People who knew story structure so intimately, they knew exactly when and how to deviate from standard story-telling and how to control audience reaction.

Take No Country...he takes one of the most hackneyed stories of all time, then he builds the story to the point the audience thinks there's going to be a traditional climax between three parties; the person we assume is the main character, the sheriff and the antagonist. Then he makes the entirely conscious to deviate from the standard plot and skips over the climax entirely and goes into a fourth act.

Why does he do this? To make the form mirror his theme: That there is no benevolent, conscious entity presiding over our lives, it's just random chance. He breaks the standard structure to illuminate his thematic point.

The characters don't have arcs because there is no overriding "sense" in the world. There is no guiding force orchestrating our lives for the better. The form mirrors the story and the theme he's telling.

When you are at that level, in total command of the craft, you can do anything because it's all conscious and you are making specific choices for specific reasons.
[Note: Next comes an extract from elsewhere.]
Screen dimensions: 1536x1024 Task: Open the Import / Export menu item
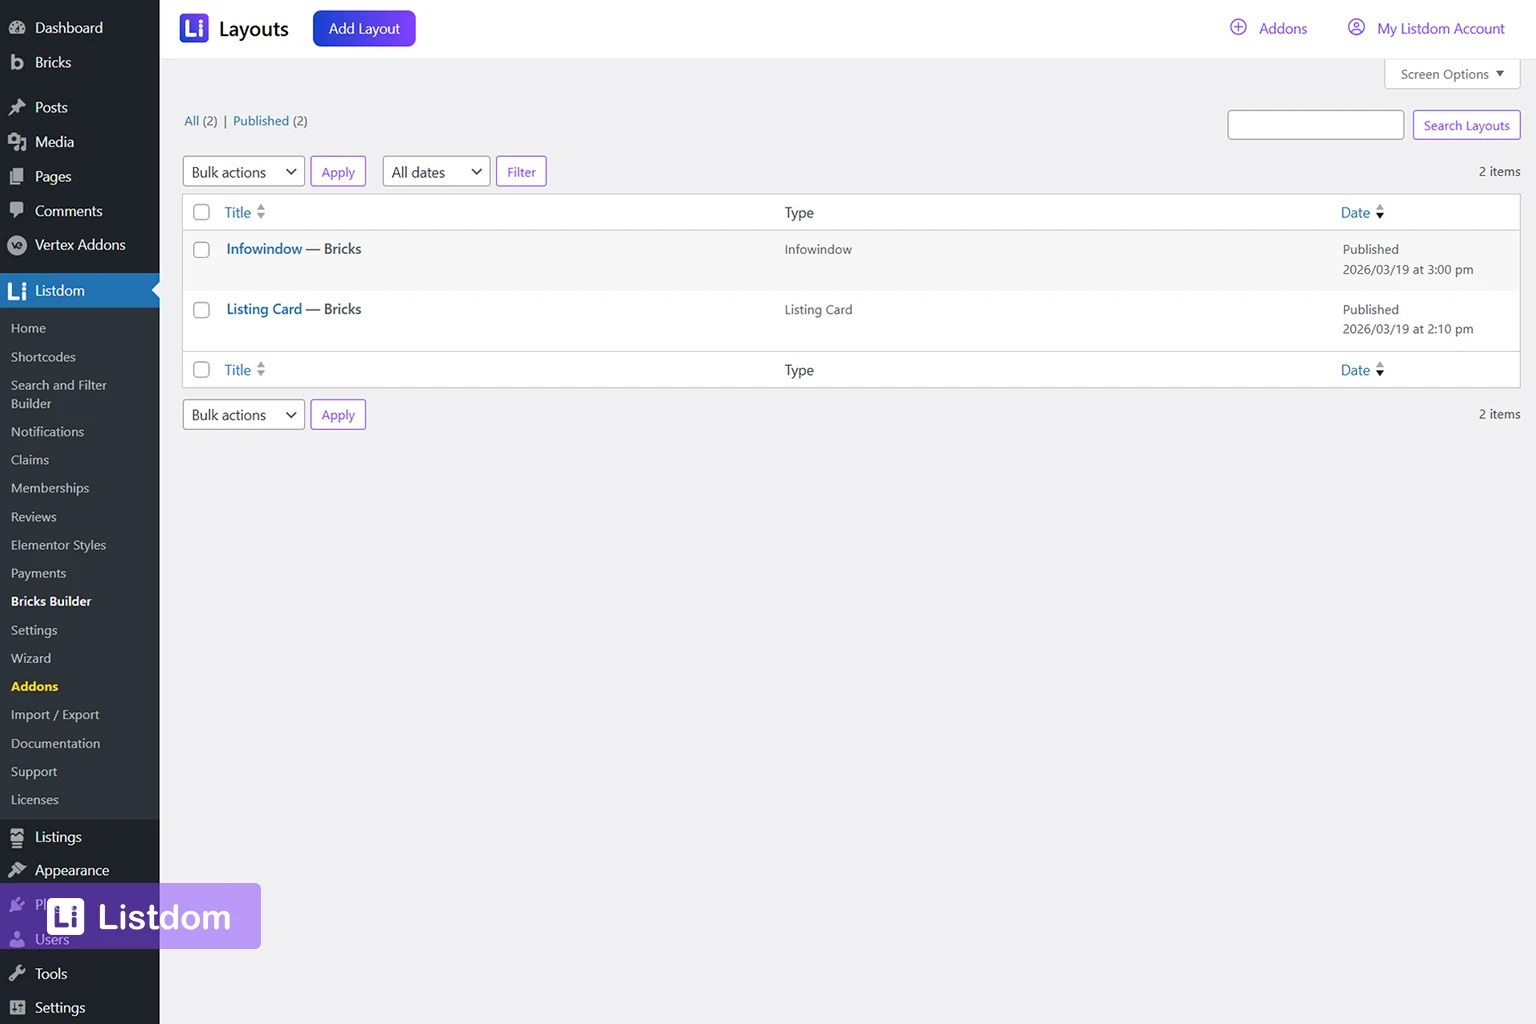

But for every Cormac McCarthy there are probably 100 million people who don't understand structure to this degree who simply hear "You don't need character arcs" and set about writing a formless mess, that has no structure at all, let alone such a well developed theme.
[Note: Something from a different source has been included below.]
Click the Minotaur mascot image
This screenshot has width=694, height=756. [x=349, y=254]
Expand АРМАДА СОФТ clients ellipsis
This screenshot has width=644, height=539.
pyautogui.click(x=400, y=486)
That is why the gatekeepers and people giving coverage keep coming back to Blake Synder like rules....because they receive tens of thousands of scripts that don't work, written by people who have yet to master basic story structure and have no idea how to develop a more complicated story.

Sir Arthur Conan Doyle created a character so good they're still making films and TV programmes about him hundreds of years later, but he wrote the stories from the POV of Dr Watson, precisely because he knew that the audience would only be able to relate to this genius through the eyes of an ordinary man.

How many amateur writers/scripts have you come across where the writer is able to tease out the back story of the central character so artfully as Hannibal Lecter does with his psychological manipulation of Clarice Starling? Or has created such an iconic antagonist as Lecter himself?

This is absolutely the standard we should be aiming for, but the gulf is absolutely huge.

One of the scripts mentioned in the OP was Olympus has Fallen

There's a review of it here from Scriptshadow:

http://scriptshadow.net/screenplay-review-olympus-has-fallen/

Carson isn't the final word on scripts, but I agree with his overview here, particularly the point that the script isn't great, but that it's better than any amateur action script he's read because at least it's a story and not just random action sequences.

Most wannabe screenwriters don't get to rung one on the ladder because they never take the time to develop standard competence, let alone develop the really intricate stuff.

If you're going to do it, you need to know how and why to do it.

As testy as writers get about the rules, people on the production side of things get even more testy at so much wasted time and talent. So many wasted stories that could have been something good, if they'd just been more cohesive.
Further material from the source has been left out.